• Exercise objective:
Your task is to copy every record exactly.
─── Data shown ───
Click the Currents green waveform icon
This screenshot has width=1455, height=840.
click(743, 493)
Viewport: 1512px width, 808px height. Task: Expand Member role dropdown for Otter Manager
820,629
───
• Task result:
Click the Currents green waveform icon
This screenshot has width=1455, height=840.
click(743, 493)
Viewport: 1512px width, 808px height. Task: Expand Member role dropdown for Otter Manager
820,629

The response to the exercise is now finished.